Just like Twitter, LinkedIn has hit a scaling bump. It has built out its core group of users and monetized them with a few different products, ranging from its "Talent Solutions" recruiting tools to its marketing offerings. But how does it keep getting bigger, tackling new markets, and gathering more customers? It's starting to settle into an equilibrium, one that it will need to shake off to keep investors happy.

It's perhaps not a coincidence that at the same time LinkedIn is staring up the second half of the scaling hill, it announced its biggest acquisition to date. The corporation spent $120 million in stock and cash to acquire recruitment startup Bright. As we've covered, Bright is a company aiming to be the next generation In September, it ranked fourth in traffic in employment recruiting sites, behind Monster and Indeed.

Bright has amassed resumes from job seekers and uses data analytics to give each resume a grade for a specified position. The company surveys employers about how qualified they think certain candidates are, and then algorithms extrapolate that information to other applicants in the sector, building the framework.

As LinkedIn's VP of product for LinkedIn Talent Solutions explained in a blog post, Bright's employees can help LinkedIn get better at matching recruiters to the best candidates. This is crucial for the company, because unlike Twitter or Facebook, whose bulk of revenue comes from ads, the majority of LinkedIn's revenue comes from its headhunting and human resources offerings. To keep growing its revenue, LinkedIn needs to develop matchmaking skills in various verticals, and maintain its position as the dominant platform for job seekers.

It faces threats from a variety of sides. As Pando covered this week, vertical social networks are seeing their second coming with work-related platforms. Companies like Spiceworks, GitHub, Edmodo, ResearchGate, GraphCAD, and Practice Fusion have raised a sum total of $454.6 million in venture for their vertical social networks. Most of them offer a robust job posting and recruiting feature that eats into LinkedIn's territory.

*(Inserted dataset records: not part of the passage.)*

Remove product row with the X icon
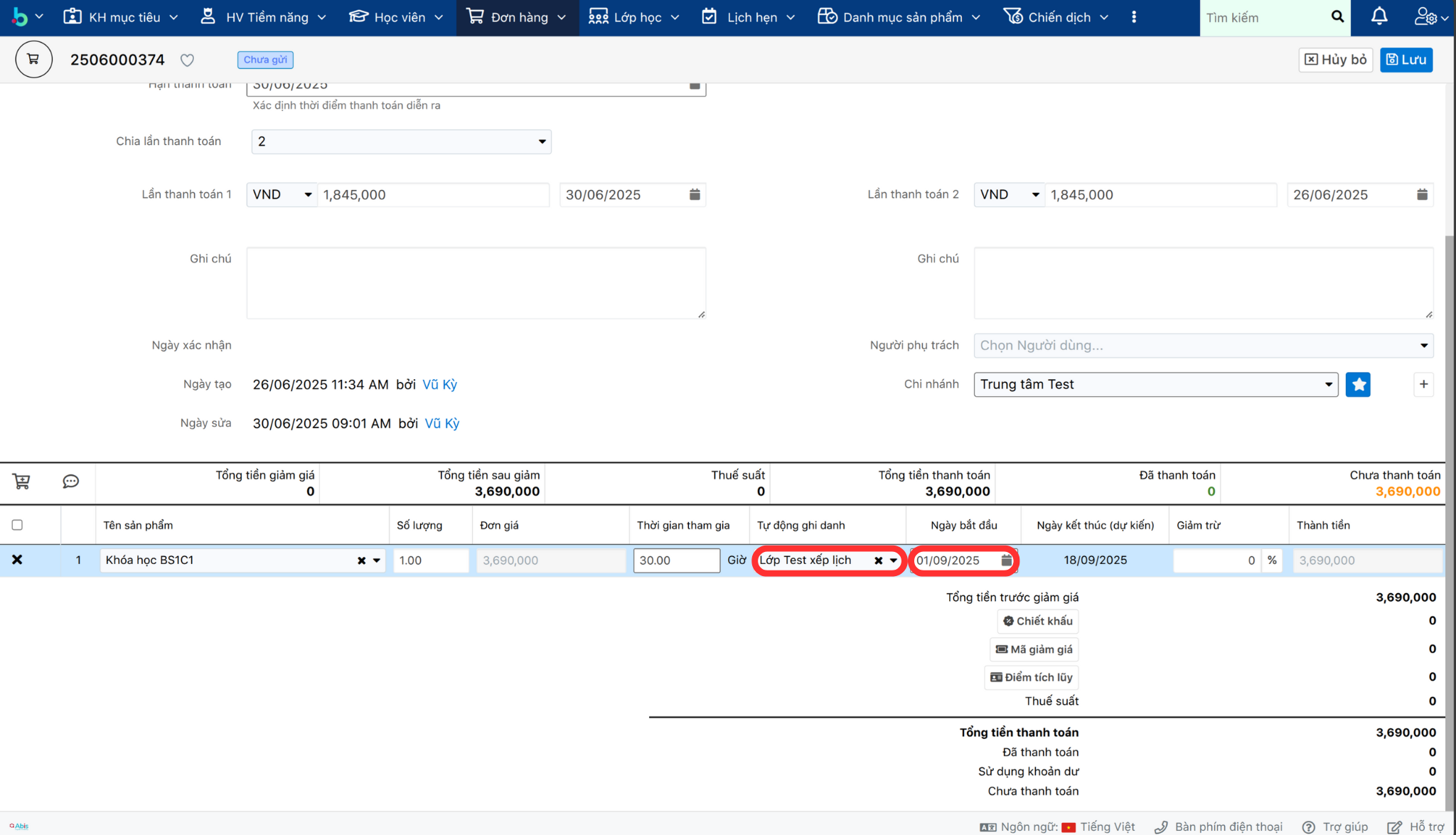This screenshot has height=835, width=1456. (17, 560)
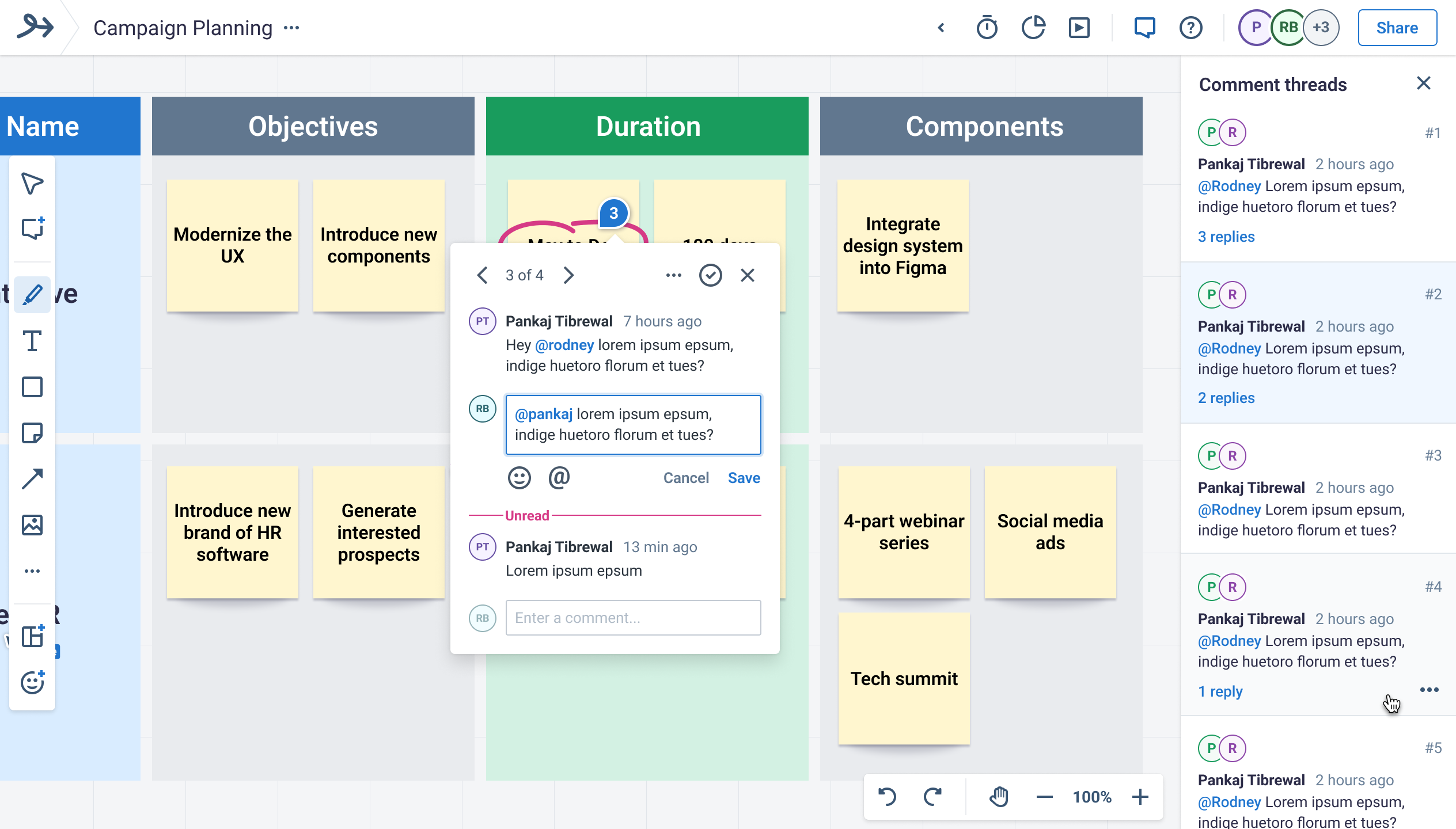Image resolution: width=1456 pixels, height=829 pixels.
Task: Click the Share button
Action: coord(1397,28)
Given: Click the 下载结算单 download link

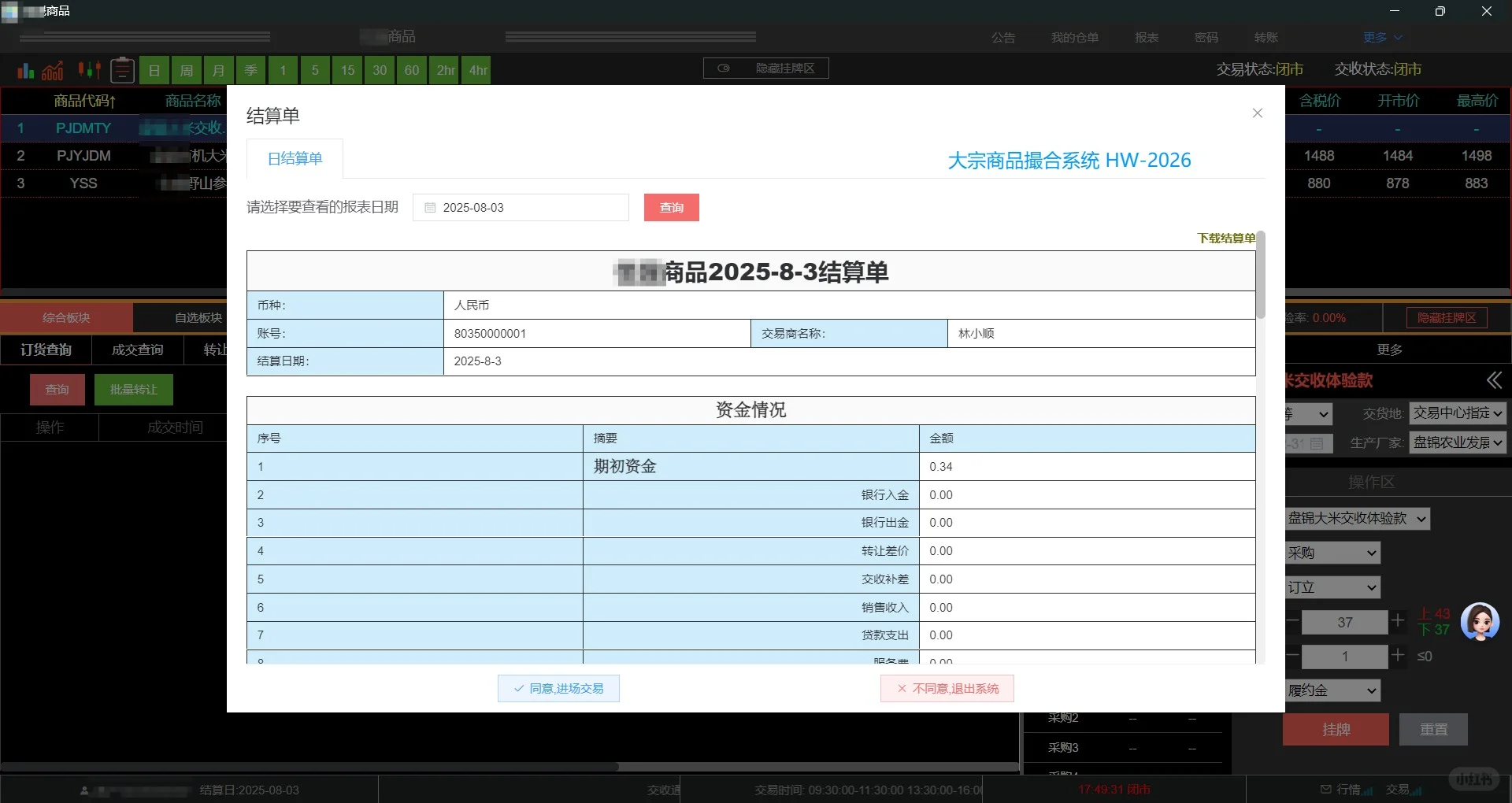Looking at the screenshot, I should [1225, 238].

For example, Spiceworks meets the need of IT professionals by giving them a forum to connect, discuss questions, and learn about the latest products. One third of the world's IT professionals are on it, and in October Spiceworks introduced a job recruiting feature to become "LinkedIn for IT professionals." GitHub, which started out as a tool for collaborating on code among developers, has quickly become a place for companies to find the best and brightest coders out there. Edmodo does the same with teachers, ResearchGate with scientists, GraphCAD with mechanical engineers, and Practice Fusion with doctors.

Ben Boyer, Managing Director of Tenaya Capital and an investor in three of these platforms, told Pando, "I do think some of these businesses will erode some of LinkedIn's business over time."

In order to keep growing, LinkedIn will need to beat these companies at the job recruitment game, and ensure it maintains its dominance over any other professional social network that might arise.